Na última primavera, pesquisadores da Universidade de Miami receberam uma autorização especial da Administração de Alimentos e Drogas (FDA) dos EUA para participar de um teste de um novo tipo de tratamento, em que células-tronco de doadores e depois de Laís foram injetadas na coluna vertebral no local da lesão.

O tratamento despertou uma pequena sensação em seus braços e pés. Laís hoje consegue sentir, por exemplo, uma pressão em sua pele, um elemento importante que ajuda a evitar ferimentos.

Nada disso garante um retorno do movimento útil em seus braços ou pernas, mas é suficiente para Laís.

"Ela nunca piscou um olho e disse 'por que eu?' ou 'estou deprimida' ou 'tenho pena de mim mesma' ou 'quero me matar'", disse Green. "Não é raro ter essas reações depois de uma lesão tão catastrófica."

Sua resiliência vem de muitas coisas: religião, disciplina, a política de definir um objetivo para si própria.

Hoje com 26 anos e com a perspectiva de passar a vida em uma cadeira de rodas, Laís mostra-se fiel à descrição de Green. Ela nunca questionou sua decisão de deixar a ginástica e assumir o esqui aéreo.

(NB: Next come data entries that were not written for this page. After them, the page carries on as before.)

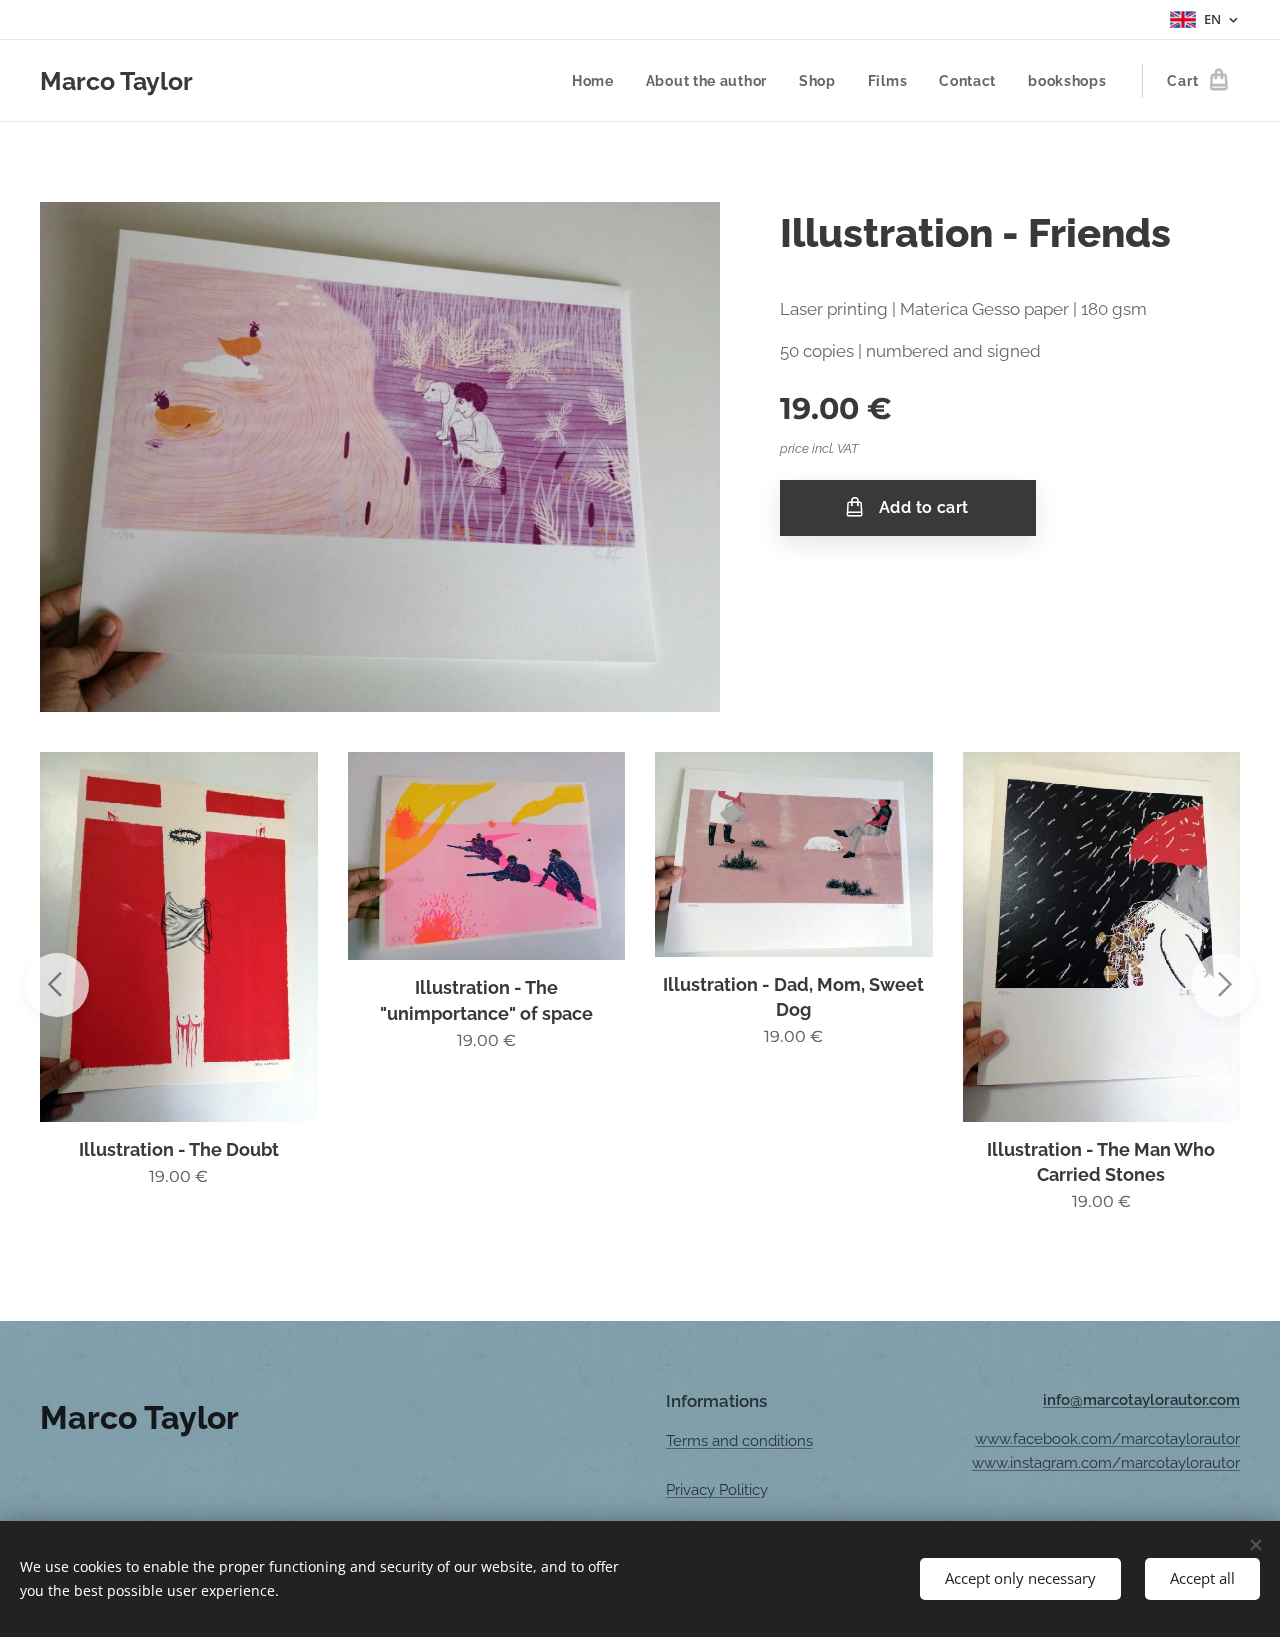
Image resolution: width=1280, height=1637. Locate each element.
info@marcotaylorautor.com (1141, 1400)
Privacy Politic (713, 1490)
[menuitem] (598, 81)
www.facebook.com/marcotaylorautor (1107, 1439)
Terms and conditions (739, 1441)
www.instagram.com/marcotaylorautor (1106, 1463)
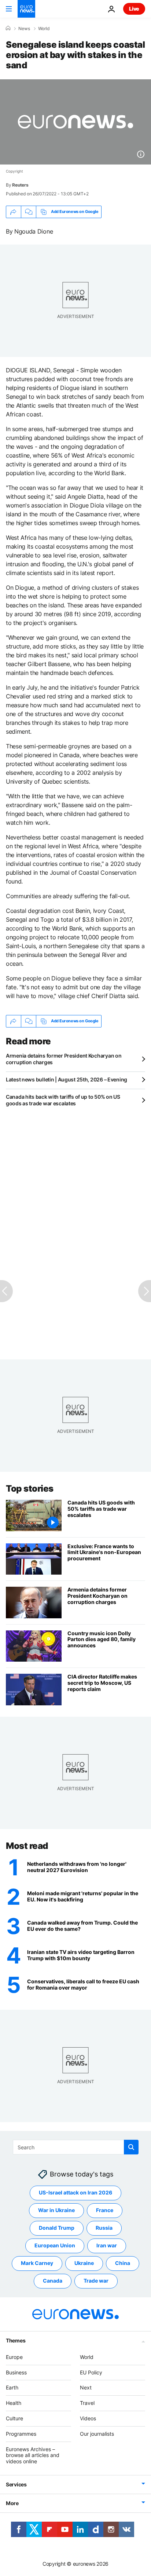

"É muito difícil, mas estou calma", diz. "Sempre fui."

Mas se vê como a frustração pode explodir em uma pessoa que sempre estava se mexendo e hoje está sempre sentada, quieta.

"Às vezes eu paro e pergunto a mim mesma por quê, por que eu?", diz ela em certo momento.

Laís conta que quando sonha à noite nunca se vê esquiando. Ela sonha com ginástica.